━━ Textauszug

Um die Ursachen und Folgen von Klimaschwankungen zu verstehen, schaut die Forschung in Klimaarchive zum Beispiel in Bäumen, Seen und Meeressedimenten oder auch im Eis. Denn im Laufe von Jahrhunderten und Jahrtausenden hat sich das Klima immer wieder verändert und dabei Spuren hinterlassen. Wer weiß, wie sich die natürlichen Klimaveränderungen abgespielt haben, kann besser einschätzen, was mit dem menschengemachten Klimawandel auf uns zukommt. Besonders wichtig ist es derzeit vorauszusehen, wie sich die Menschheit auf die Folgen der immer stärkeren Erderwärmung vorbereiten kann. „Die Auswirkungen des Klimawandels werden wir vor allem regional zu spüren bekommen“, sagt der Physiker Prof. Dr. Thomas Laepple vom Alfred-Wegener-Institut Helmholtz-Zentrum für Polar- und Meeresforschung (AWI) in Potsdam. „In manchen Regionen dürften Dürren häufiger werden, was über viele Jahre zu Missernten führen kann. Anderswo werden möglicherweise stärkere Hurrikans auftreten.“
Das Problem besteht darin, dass die globalen Klimamodelle die Situationen in einzelnen Regionen oft nicht im Detail abbilden können, wenn sie mehrere Jahrhunderte in die Zukunft blicken. Sie sind zwar gut darin, den globalen Trend der Erderwärmung exakt zu berechnen, es fehlt aber noch an Möglichkeiten, lokale Bedingungen exakt abzuschätzen. Das macht es schwierig, konkrete Maßnahmen zur Anpassung ans Klima zu planen und umzusetzen – beispielsweise in der Landwirtschaft zur rechten Zeit auf solche Pflanzen umzustellen, die höhere Temperaturen vertragen. Auf das Problem der lokalen Vorhersagekraft haben Thomas Laepple und seine Kolleginnen und Kollegen bereits vor etwa zehn Jahren hingewiesen: Bei einer Analyse zur Klimaentwicklung der letzten 7000 Jahre hatten sie damals eine auffällige Diskrepanz zwischen den globalen Klimarechnungen auf der einen Seite und der lokalen Analyse von Klimaspuren aus jahrhunderte- oder gar jahrtausendealten Meeresbodensedimenten, Baumringen, Pollen oder Korallen aufgedeckt. Diese geben einen Hinweis darauf, wie warm es in der Vergangenheit in bestimmten Regionen der Erde gewesen sein muss. Auf regionaler Skala lagen die Klimarechnungen und die Analysen der Sedimentproben bei der Einschätzung der Temperaturen teils um das 50-fache auseinander. In der Fachwelt führte das zu kontroversen Diskussionen.

━━━━
━━ Vorliegende Datensätze

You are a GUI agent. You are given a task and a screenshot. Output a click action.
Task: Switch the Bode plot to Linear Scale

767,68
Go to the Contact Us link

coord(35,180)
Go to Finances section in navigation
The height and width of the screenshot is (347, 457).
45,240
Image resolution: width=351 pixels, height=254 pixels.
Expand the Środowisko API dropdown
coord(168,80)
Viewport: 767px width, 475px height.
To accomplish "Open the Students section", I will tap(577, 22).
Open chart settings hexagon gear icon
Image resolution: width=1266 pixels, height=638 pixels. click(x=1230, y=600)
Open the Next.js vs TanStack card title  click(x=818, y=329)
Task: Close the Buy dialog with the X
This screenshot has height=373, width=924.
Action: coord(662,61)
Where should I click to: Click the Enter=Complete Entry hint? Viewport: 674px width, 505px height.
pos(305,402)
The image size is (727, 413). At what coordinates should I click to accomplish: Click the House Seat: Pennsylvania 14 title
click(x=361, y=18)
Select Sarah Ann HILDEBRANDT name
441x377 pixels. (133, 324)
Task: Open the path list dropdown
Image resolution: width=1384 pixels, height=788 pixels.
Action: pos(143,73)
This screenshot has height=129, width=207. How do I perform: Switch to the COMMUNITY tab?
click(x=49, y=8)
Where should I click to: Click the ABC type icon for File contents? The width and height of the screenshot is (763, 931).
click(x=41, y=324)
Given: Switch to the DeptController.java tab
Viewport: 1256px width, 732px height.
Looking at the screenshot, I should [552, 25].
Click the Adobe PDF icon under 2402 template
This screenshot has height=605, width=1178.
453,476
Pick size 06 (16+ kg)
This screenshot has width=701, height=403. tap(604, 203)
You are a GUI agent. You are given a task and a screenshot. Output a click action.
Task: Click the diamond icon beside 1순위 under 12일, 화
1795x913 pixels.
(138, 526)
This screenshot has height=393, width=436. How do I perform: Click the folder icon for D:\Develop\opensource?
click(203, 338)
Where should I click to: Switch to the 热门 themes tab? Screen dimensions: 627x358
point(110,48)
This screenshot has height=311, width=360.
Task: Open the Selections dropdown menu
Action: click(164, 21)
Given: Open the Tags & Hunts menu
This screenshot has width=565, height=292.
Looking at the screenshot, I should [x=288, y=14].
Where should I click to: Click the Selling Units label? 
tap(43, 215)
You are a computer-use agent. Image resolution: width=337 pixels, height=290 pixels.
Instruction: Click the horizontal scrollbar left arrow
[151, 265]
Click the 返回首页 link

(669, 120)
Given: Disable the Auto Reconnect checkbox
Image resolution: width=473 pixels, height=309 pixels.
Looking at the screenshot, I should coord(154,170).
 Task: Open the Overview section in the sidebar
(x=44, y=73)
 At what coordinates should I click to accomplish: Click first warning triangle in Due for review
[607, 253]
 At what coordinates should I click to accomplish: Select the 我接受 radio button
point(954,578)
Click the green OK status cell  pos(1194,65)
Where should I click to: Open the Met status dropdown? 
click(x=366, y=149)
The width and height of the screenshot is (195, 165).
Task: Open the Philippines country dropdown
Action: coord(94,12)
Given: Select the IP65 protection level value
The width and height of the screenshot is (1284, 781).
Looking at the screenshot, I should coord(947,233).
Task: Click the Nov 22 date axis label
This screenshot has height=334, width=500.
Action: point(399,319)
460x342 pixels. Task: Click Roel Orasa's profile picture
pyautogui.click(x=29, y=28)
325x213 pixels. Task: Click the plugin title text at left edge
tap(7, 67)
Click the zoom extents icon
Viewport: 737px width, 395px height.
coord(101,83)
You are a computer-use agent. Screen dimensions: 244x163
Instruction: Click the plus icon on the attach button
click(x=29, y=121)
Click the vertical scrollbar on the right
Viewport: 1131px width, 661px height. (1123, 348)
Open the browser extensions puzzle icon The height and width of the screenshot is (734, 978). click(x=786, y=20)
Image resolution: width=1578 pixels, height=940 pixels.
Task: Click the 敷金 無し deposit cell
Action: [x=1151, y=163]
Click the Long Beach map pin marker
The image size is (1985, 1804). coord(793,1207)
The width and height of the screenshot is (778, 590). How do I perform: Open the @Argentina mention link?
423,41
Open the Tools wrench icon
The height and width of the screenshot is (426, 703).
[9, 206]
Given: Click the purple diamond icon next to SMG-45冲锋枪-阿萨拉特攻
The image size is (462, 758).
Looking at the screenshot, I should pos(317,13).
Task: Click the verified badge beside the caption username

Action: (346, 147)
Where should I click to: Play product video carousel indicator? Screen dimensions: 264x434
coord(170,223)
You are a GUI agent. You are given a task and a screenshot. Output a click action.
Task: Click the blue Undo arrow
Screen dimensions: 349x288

━━━━

**Gestellte Aufgabe 1**
Beantworte zum Textauszug über Klimaarchive folgende Fragen:
(a) In welcher Stadt ist das Institut angesiedelt, an dem Thomas Laepple forscht?
(b) Wie viele Jahre umfasste die Analyse zur Klimaentwicklung, die Laepple und sein Team vor etwa zehn Jahren durchführten?
(c) Um welchen Faktor lagen Klimarechnungen und Sedimentanalysen auf regionaler Skala teils auseinander?
**Gestellte Aufgabe 2**
Ersetze in den Datensätzen „Overview“ durch „Dashboard“, beginnend mit der Zeile mit „Where should I click to: Switch“ bis einschließlich der Zeile mit „Click the green“. Gib nur diese Zeilen aus und lass alles Übrige unverändert.
Der Textauszug und die Datensätze stammen aus unterschiedlichen Quellen.

**Antwort 1**
(a) In Potsdam.
(b) Die letzten 7000 Jahre.
(c) Teils um das 50-Fache.

**Antwort 2**
Where should I click to: Switch to the 热门 themes tab? Screen dimensions: 627x358
point(110,48)
This screenshot has height=311, width=360.
Task: Open the Selections dropdown menu
Action: click(164, 21)
Given: Open the Tags & Hunts menu
This screenshot has width=565, height=292.
Looking at the screenshot, I should [x=288, y=14].
Where should I click to: Click the Selling Units label? 
tap(43, 215)
You are a computer-use agent. Image resolution: width=337 pixels, height=290 pixels.
Instruction: Click the horizontal scrollbar left arrow
[151, 265]
Click the 返回首页 link

(669, 120)
Given: Disable the Auto Reconnect checkbox
Image resolution: width=473 pixels, height=309 pixels.
Looking at the screenshot, I should coord(154,170).
 Task: Open the Dashboard section in the sidebar
(x=44, y=73)
 At what coordinates should I click to accomplish: Click first warning triangle in Due for review
[607, 253]
 At what coordinates should I click to accomplish: Select the 我接受 radio button
point(954,578)
Click the green OK status cell  pos(1194,65)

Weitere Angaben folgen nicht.